■ Requirement:
I would like you to print all the records below exactly as they are.
------ Information shown
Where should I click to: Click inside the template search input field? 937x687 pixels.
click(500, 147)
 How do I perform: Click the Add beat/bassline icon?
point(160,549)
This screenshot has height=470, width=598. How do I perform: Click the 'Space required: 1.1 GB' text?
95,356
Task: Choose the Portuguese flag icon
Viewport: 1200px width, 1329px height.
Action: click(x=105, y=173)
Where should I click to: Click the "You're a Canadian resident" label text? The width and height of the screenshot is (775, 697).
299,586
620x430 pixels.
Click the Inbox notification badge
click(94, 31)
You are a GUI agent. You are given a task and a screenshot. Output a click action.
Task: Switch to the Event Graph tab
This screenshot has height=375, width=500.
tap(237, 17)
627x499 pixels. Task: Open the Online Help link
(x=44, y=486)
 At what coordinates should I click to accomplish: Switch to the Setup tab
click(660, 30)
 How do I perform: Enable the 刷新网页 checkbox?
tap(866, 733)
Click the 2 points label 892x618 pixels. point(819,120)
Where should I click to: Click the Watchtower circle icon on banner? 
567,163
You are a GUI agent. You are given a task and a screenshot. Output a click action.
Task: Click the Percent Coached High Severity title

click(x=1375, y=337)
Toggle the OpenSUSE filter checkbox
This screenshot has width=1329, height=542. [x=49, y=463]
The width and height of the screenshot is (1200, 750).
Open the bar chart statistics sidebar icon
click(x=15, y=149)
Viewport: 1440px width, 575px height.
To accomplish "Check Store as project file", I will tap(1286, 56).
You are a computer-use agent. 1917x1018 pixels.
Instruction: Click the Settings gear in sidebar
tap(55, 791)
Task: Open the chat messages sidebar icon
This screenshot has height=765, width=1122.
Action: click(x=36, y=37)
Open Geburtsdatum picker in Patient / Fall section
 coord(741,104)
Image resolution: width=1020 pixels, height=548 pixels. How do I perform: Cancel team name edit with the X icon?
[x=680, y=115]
------------
■ Result:
Where should I click to: Click inside the template search input field? 937x687 pixels.
click(500, 147)
 How do I perform: Click the Add beat/bassline icon?
point(160,549)
This screenshot has height=470, width=598. How do I perform: Click the 'Space required: 1.1 GB' text?
95,356
Task: Choose the Portuguese flag icon
Viewport: 1200px width, 1329px height.
Action: click(x=105, y=173)
Where should I click to: Click the "You're a Canadian resident" label text? The width and height of the screenshot is (775, 697).
299,586
620x430 pixels.
Click the Inbox notification badge
click(94, 31)
You are a GUI agent. You are given a task and a screenshot. Output a click action.
Task: Switch to the Event Graph tab
This screenshot has height=375, width=500.
tap(237, 17)
627x499 pixels. Task: Open the Online Help link
(x=44, y=486)
 At what coordinates should I click to accomplish: Switch to the Setup tab
click(660, 30)
 How do I perform: Enable the 刷新网页 checkbox?
tap(866, 733)
Click the 2 points label 892x618 pixels. point(819,120)
Where should I click to: Click the Watchtower circle icon on banner? 
567,163
You are a GUI agent. You are given a task and a screenshot. Output a click action.
Task: Click the Percent Coached High Severity title

click(x=1375, y=337)
Toggle the OpenSUSE filter checkbox
This screenshot has width=1329, height=542. [x=49, y=463]
The width and height of the screenshot is (1200, 750).
Open the bar chart statistics sidebar icon
click(x=15, y=149)
Viewport: 1440px width, 575px height.
To accomplish "Check Store as project file", I will tap(1286, 56).
You are a computer-use agent. 1917x1018 pixels.
Instruction: Click the Settings gear in sidebar
tap(55, 791)
Task: Open the chat messages sidebar icon
This screenshot has height=765, width=1122.
Action: click(x=36, y=37)
Open Geburtsdatum picker in Patient / Fall section
 coord(741,104)
Image resolution: width=1020 pixels, height=548 pixels. How do I perform: Cancel team name edit with the X icon?
[x=680, y=115]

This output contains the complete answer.